Priv-Share: A privacy-preserving framework for differential and trustless delegation of cyber threat intelligence using blockchain

Abstract

The emergence of the Internet of Things (IoT), Industry 5.0 applications and associated services have caused a powerful transition in the cyber threat landscape. As a result, organisations require new ways to proactively manage the risks associated with their infrastructure. In response, a significant amount of research has focused on developing efficient Cyber Threat Intelligence (CTI) sharing. However, in many cases, CTI contains sensitive information that has the potential to leak valuable information or cause reputational damage to the sharing organisation.
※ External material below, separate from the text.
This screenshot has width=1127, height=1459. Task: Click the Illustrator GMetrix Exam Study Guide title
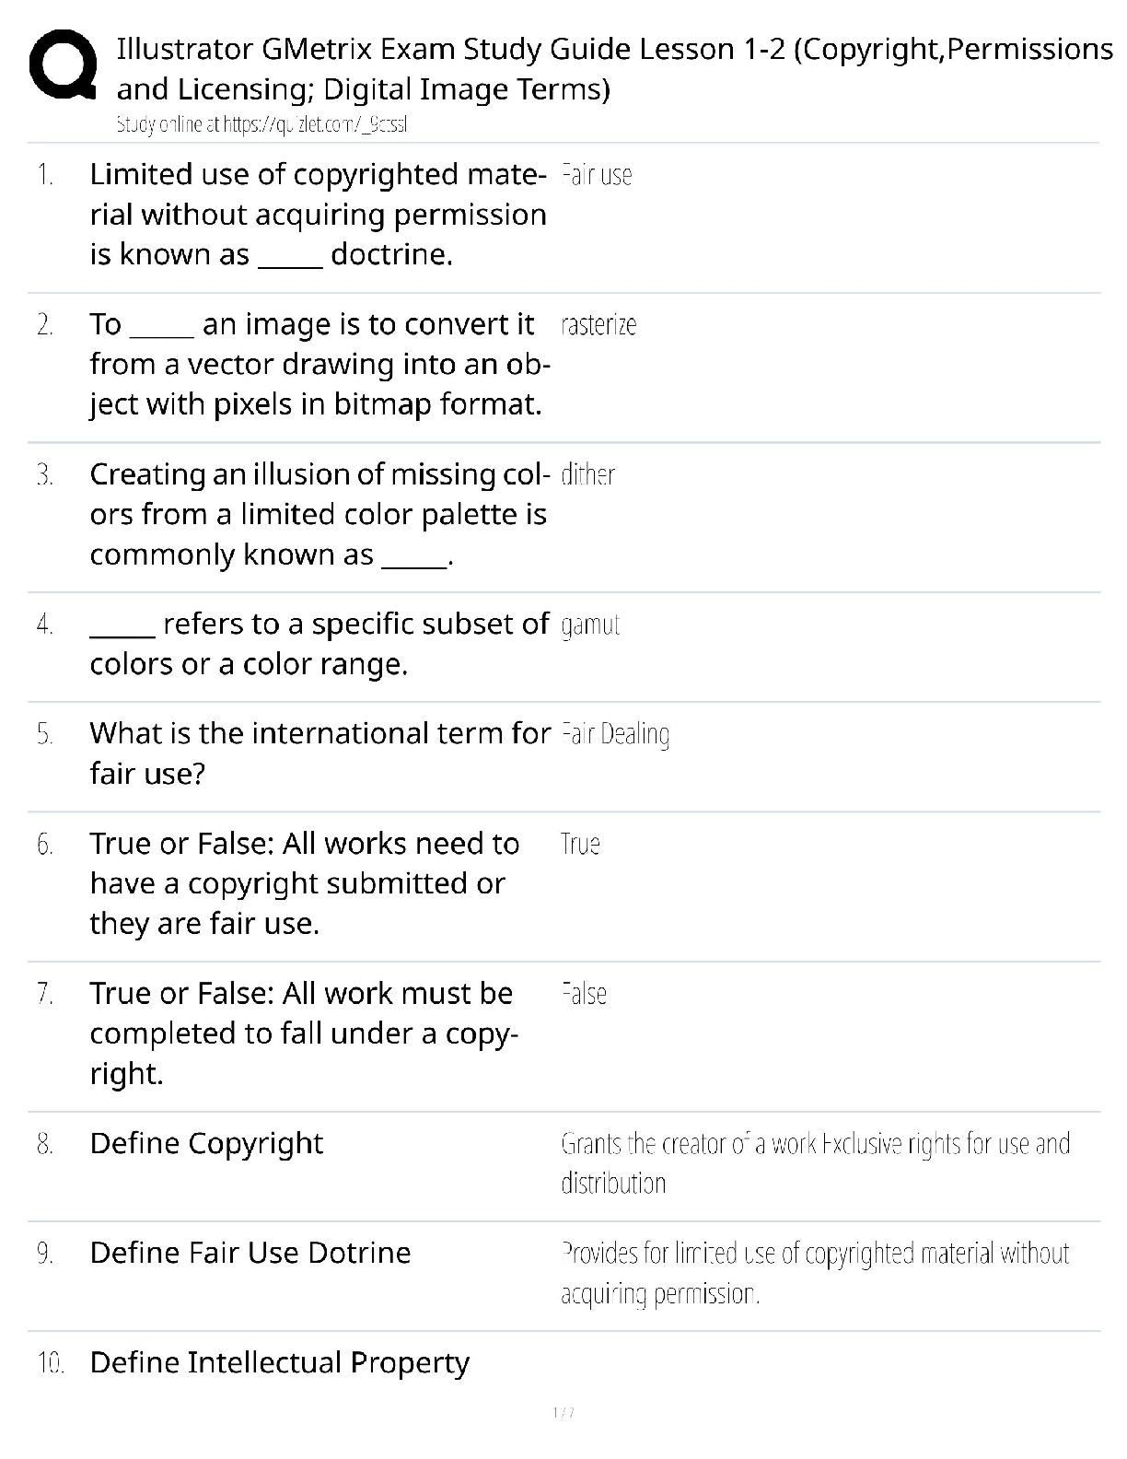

While a number of existing CTI sharing approaches have utilised blockchain to facilitate privacy, it can be highlighted that a comprehensive approach that enables dynamic trust-based decision-making, facilitates decentralised trust evaluation and provides CTI producers with highly granular sharing of CTI is lacking. Subsequently, in this paper, we propose a blockchain-based CTI sharing framework, called Priv-Share, as a promising solution towards this challenge. In particular, we highlight that the integration of differential sharing, trustless delegation, democratic group managers and incentives as part of Priv-Share ensures that it can satisfy these criteria. The results of an analytical evaluation of the proposed framework using both queuing and game theory demonstrate its ability to provide scalable CTI sharing in a trustless manner. Moreover, a quantitative evaluation of an Ethereum proof-of-concept prototype demonstrates that applying the proposed framework within real-world contexts is feasible.